14 thoughts on “Nord Factory Tour

  1. I couldn’t help notice they didn’t show a room where they were furiously developing a new Nord Modular.


        1. Yeah…I meant to say, that: “I was thinking the same without the bastard part”.

          I love Nord instruments, and I’d love to get Electro or even Stage at some point, even if they don’t make Modular, but I think a new Nord Modular in every ten years would be commercially safer, than waste the know how, that they have on a subject. Stages and Electros are very competitive instruments now, but how about future.

          Previous Nord Modulars weren’t necessarily fantastic sales hits, but the times have changed a bit as synth players have matured out of the rompler hegemony that ailed at the time of first Nord Modulars.

          1. I actually meant the “Bastards” lovingly. To this day I regret not buying a Nord Lead when they first came out — just couldn’t swing it. Their modular/micromodular synths were ahead of their time. I have a hard time imagining what they could come up with now if they threw a few hundred dollars of DSP into a Modular 3 and released it at a $999 street price. We’ve had nearly 15 years of processing power improvement since the G2…
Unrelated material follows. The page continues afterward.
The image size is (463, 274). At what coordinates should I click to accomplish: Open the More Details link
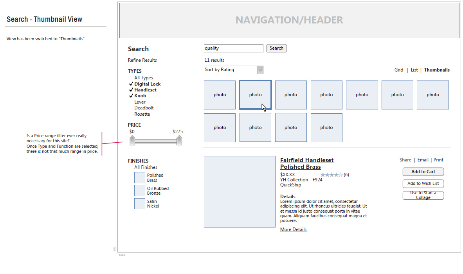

  2. nice to see they assemble their instruments in sweden! 🙂

    are the individual parts also made in sweden, or in a low cost country? (genuine question, sarcasm not intended.)

  3. A great and honest video. There’s how its done, lads. It reminds me of how Moog is set up. I once played a Nord Lead 3 and was amazed at how tight and responsive it felt. I haven’t had the money and the need arrive at the same time, but I’d buy a Wave in a heartbeat as a serious player’s instrument. It has a good bundled sample editor, but the way its structured is clearly aimed at the user who wants to customize setups that favor live playing. Its a sensible hybrid, IMO.

    As far as a new Modular goes, wellll, I’d say the smart way to go now would be to offer it as a softsynth. We are deluged with modulars of all stripes now, so I would not dis Nord for sticking with their great pianos and synths. I don’t think a serious patchcord-spaghetti hardware Nord would fly now. However, updating their previous modular, which was programmed with a MAX-style soft-editor anyway, yeah, that seems appealing now that modulars have become big again. Would you pay, say, $325 for a software Nord Modular that would cost you $4000 as hardware? Would you pay an additional $25 if Nord committed to at least 5 years of updating, porting and a few debuggings? That seems like the center point of the X-Y between common sense, GAS, actual commitment and financial reality. Does that sound like a working compromise to you modular fans, even if it does depend on the host computer?

    1. I’d rather take the $4k hardware, even if I need a computer to patch it. I’d also rather take an iPad to make the patches.

      1. When I bought the Nord Modular (G1) initially I didn’t think it would be a problem to be dependent on a computer for patch editing. But then Mac OS X came and Clavia did neither finish porting the editor to Mac OS X (later there would have been the problem with the move from PPC to Intel, but I digress) nor did they open up the specs so that a third party could come up with an editor (the only “specs” of the protocol and data format used to talk to the NM I know of that are out there were obtained by reverse engineering). That’s on the one hand understandable (given the finiteness of resources and the fact that Windows 7 still runs the original editor quite fine apart from the fact that it’s pain to have to operate a Windows PC just to edit an instrument) and on the other not so much. A new Nord Modular should in theory be editable from the from panel even if the UI in that case degrades exponentially. It should be possible to come up with a simple patch in a few minutes using just that interface. For the communication they should really have a published spec like we have with MIDI.

        For audio perhaps expansion cards like some audio interfaces/converters or samplers etc. have. Keeps the baseline cost down and gives most anybody the audio conncectivity he needs. I get carried away like many when it comes to the Nord Modular, one of the greatest instruments of our time.

    2. Given cheap processing power, I think they could make a software/hardware combo for well under $4K. I don’t think anyone expect them to do a huge Moog-style patchable modular (it would be awesome if they did). Instead, they need to update their software and cram a half dozen DSP chips and a small SSD into a box with USB 3.0, stereo in, 4 outs and MIDI (Thunderbolt if they’re feeling saucy). List $1299, street a grand.

      1. Given the factory, where you pay for your workers, I wouldn’t expect such a powerful synth to cost unnder $1,999. Especially considering, you would have to make the money put into R&D back.

        Add sample support in G3 and it will make most of my synths obsolete. They could then use the engine in the Next Stage too.